[Opening DATA SHOWN section]
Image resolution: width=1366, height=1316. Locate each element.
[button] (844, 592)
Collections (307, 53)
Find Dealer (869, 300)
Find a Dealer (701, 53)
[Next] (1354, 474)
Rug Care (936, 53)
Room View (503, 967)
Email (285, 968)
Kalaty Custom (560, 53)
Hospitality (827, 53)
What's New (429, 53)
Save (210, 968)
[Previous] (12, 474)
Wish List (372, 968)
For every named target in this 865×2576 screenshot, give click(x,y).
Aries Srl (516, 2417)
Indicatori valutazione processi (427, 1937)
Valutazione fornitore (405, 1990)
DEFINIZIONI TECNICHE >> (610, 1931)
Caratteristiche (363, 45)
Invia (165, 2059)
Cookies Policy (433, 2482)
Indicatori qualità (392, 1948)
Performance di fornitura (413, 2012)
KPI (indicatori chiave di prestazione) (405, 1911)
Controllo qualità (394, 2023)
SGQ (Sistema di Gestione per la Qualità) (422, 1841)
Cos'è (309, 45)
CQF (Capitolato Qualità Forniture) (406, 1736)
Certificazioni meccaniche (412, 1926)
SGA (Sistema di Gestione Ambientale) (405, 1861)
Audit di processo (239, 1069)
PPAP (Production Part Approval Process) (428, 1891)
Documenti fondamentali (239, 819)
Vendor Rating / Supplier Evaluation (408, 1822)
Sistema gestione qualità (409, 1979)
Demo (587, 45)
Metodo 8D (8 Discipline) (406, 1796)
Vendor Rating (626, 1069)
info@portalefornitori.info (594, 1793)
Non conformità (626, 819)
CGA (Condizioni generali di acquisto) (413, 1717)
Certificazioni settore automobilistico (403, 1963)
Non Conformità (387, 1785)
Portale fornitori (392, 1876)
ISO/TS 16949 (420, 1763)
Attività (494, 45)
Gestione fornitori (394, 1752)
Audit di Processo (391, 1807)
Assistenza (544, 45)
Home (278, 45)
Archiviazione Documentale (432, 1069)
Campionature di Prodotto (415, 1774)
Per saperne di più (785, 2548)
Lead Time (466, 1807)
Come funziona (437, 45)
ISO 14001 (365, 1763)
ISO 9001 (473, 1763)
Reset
[Closing DATA SHOWN section]
The expected output is the lines from the one holding "Caratteristiche (363, 45)" through the last line of the data, exactly as they appear, with nothing before or after.

**REPLY TO THE TASK:**
Caratteristiche (363, 45)
Invia (165, 2059)
Cookies Policy (433, 2482)
Indicatori qualità (392, 1948)
Performance di fornitura (413, 2012)
KPI (indicatori chiave di prestazione) (405, 1911)
Controllo qualità (394, 2023)
SGQ (Sistema di Gestione per la Qualità) (422, 1841)
Cos'è (309, 45)
CQF (Capitolato Qualità Forniture) (406, 1736)
Certificazioni meccaniche (412, 1926)
SGA (Sistema di Gestione Ambientale) (405, 1861)
Audit di processo (239, 1069)
PPAP (Production Part Approval Process) (428, 1891)
Documenti fondamentali (239, 819)
Vendor Rating / Supplier Evaluation (408, 1822)
Sistema gestione qualità (409, 1979)
Demo (587, 45)
Metodo 8D (8 Discipline) (406, 1796)
Vendor Rating (626, 1069)
info@portalefornitori.info (594, 1793)
Non conformità (626, 819)
CGA (Condizioni generali di acquisto) (413, 1717)
Certificazioni settore automobilistico (403, 1963)
Non Conformità (387, 1785)
Portale fornitori (392, 1876)
ISO/TS 16949 (420, 1763)
Attività (494, 45)
Gestione fornitori (394, 1752)
Audit di Processo (391, 1807)
Assistenza (544, 45)
Home (278, 45)
Archiviazione Documentale (432, 1069)
Campionature di Prodotto (415, 1774)
Per saperne di più (785, 2548)
Lead Time (466, 1807)
Come funziona (437, 45)
ISO 14001 (365, 1763)
ISO 9001 (473, 1763)
Reset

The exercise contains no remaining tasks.